La Iglesia propone otro camino, que exige una síntesis entre un uso responsable
de las metodologías propias de las ciencias empíricas y otros saberes como la
filosofía, la teología, y la misma fe, que eleva al ser humano hasta el
misterio que trasciende la naturaleza y la inteligencia humana. La fe no le
tiene miedo a la razón; al contrario, la busca y confía en ella, porque «la luz
de la razón y la de la fe provienen ambas de Dios»[191],
y no pueden contradecirse entre sí. La evangelización está atenta a los avances
científicos para iluminarlos con la luz de la fe y de la ley natural, en orden
a procurar que respeten siempre la centralidad y el valor supremo de la persona
humana en todas las fases de su existencia. Toda la sociedad puede verse
enriquecida gracias a este diálogo que abre nuevos horizontes al pensamiento y
amplía las posibilidades de la razón. También éste es un camino de armonía y de
pacificación.
La Iglesia no pretende detener el admirable
progreso de las ciencias. Al contrario, se alegra e incluso disfruta
reconociendo el enorme potencial que Dios ha dado a la mente humana. Cuando el
desarrollo de las ciencias, manteniéndose con rigor académico en el campo de su
objeto específico, vuelve evidente una determinada conclusión que la razón no
puede negar, la fe no la contradice. Los creyentes tampoco pueden pretender que
una opinión científica que les agrada, y que ni siquiera ha sido
suficientemente comprobada, adquiera el peso de un dogma de fe. Pero, en
ocasiones, algunos científicos van más allá del objeto formal de su disciplina
y se extralimitan con afirmaciones o conclusiones que exceden el campo de la
propia ciencia. En ese caso, no es la razón lo que se propone, sino una
determinada ideología que cierra el camino a un diálogo auténtico, pacífico y
fructífero.
Los creyentes nos
sentimos cerca también de quienes, no reconociéndose parte de alguna tradición
religiosa, buscan sinceramente la verdad, la bondad y la belleza, que para
nosotros tienen su máxima expresión y su fuente en Dios. Los percibimos como
preciosos aliados en el empeño por la defensa de la dignidad humana, en la construcción
de una convivencia pacífica entre los pueblos y en la custodia de lo creado. Un
espacio peculiar es el de los llamados nuevos Areópagos,
como el «Atrio de los Gentiles», donde «creyentes y no creyentes pueden
dialogar sobre los temas fundamentales de la ética, del arte y de la ciencia, y
sobre la búsqueda de la trascendencia»[204].

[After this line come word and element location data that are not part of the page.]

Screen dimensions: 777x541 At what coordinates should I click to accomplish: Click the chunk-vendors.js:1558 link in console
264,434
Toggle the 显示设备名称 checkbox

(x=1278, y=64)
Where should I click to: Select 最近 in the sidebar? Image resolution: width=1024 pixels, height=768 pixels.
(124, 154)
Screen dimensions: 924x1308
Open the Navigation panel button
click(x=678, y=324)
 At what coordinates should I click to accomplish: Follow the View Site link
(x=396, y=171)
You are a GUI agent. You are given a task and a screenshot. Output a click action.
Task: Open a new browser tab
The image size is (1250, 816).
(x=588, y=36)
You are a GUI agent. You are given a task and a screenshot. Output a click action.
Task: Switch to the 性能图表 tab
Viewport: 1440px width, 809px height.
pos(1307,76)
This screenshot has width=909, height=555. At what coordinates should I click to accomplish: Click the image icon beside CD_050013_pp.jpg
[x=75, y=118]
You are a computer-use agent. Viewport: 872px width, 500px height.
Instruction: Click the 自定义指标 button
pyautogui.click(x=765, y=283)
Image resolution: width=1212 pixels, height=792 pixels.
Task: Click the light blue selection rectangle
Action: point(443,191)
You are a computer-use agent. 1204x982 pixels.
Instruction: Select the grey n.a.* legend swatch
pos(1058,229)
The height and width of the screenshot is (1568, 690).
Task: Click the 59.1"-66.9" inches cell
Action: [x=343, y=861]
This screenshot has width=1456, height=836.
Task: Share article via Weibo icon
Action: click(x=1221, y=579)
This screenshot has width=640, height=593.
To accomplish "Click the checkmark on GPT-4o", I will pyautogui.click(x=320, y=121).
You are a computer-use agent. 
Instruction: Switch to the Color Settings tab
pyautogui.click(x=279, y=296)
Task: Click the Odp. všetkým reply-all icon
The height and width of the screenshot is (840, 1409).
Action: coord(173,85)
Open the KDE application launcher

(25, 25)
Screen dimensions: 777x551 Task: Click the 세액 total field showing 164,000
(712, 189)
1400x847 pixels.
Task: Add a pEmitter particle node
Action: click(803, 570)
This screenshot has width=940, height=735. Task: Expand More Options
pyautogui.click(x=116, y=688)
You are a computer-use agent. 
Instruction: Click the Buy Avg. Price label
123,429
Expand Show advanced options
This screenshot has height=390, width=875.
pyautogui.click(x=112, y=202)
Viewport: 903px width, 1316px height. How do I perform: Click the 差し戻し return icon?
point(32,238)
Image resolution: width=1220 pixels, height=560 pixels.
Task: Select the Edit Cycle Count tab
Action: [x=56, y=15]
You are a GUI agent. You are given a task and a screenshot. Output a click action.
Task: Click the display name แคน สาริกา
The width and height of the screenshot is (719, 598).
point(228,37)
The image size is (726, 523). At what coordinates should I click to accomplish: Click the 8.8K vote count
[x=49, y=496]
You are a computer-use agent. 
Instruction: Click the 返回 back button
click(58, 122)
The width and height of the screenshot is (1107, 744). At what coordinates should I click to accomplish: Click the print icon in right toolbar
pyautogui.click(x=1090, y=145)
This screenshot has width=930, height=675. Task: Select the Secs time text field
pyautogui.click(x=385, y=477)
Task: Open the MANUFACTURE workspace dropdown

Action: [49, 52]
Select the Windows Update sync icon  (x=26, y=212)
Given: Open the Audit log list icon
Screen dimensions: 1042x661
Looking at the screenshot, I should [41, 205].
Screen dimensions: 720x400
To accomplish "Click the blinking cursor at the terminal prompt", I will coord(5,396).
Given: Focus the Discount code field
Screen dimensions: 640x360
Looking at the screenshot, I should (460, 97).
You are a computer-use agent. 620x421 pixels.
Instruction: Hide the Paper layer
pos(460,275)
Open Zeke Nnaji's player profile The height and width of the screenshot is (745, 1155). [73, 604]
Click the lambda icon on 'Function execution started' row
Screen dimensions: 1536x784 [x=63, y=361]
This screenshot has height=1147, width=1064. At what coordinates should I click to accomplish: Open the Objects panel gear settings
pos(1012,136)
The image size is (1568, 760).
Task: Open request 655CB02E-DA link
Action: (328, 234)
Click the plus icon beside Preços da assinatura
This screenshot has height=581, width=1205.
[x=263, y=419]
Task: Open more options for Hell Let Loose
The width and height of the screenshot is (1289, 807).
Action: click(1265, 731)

Éste también es un camino de paz para nuestro mundo herido.
Cuando se dice que
algo tiene «espíritu», esto suele indicar unos móviles interiores que impulsan,
motivan, alientan y dan sentido a la acción personal y comunitaria. Una
evangelización con espíritu es muy diferente de un conjunto de tareas vividas
como una obligación pesada que simplemente se tolera, o se sobrelleva como algo
que contradice las propias inclinaciones y deseos. ¡Cómo quisiera encontrar las
palabras para alentar una etapa evangelizadora más fervorosa, alegre, generosa,
audaz, llena de amor hasta el fin y de vida contagiosa! Pero sé que ninguna
motivación será suficiente si no arde en los corazones el fuego del Espíritu.
En definitiva, una evangelización con espíritu es una evangelización con
Espíritu Santo, ya que Él es el alma de la Iglesia evangelizadora. Antes de
proponeros algunas motivaciones y sugerencias espirituales, invoco una vez más
al Espíritu Santo; le ruego que venga a renovar, a sacudir, a impulsar a la
Iglesia en una audaz salida fuera de sí para evangelizar a todos los pueblos.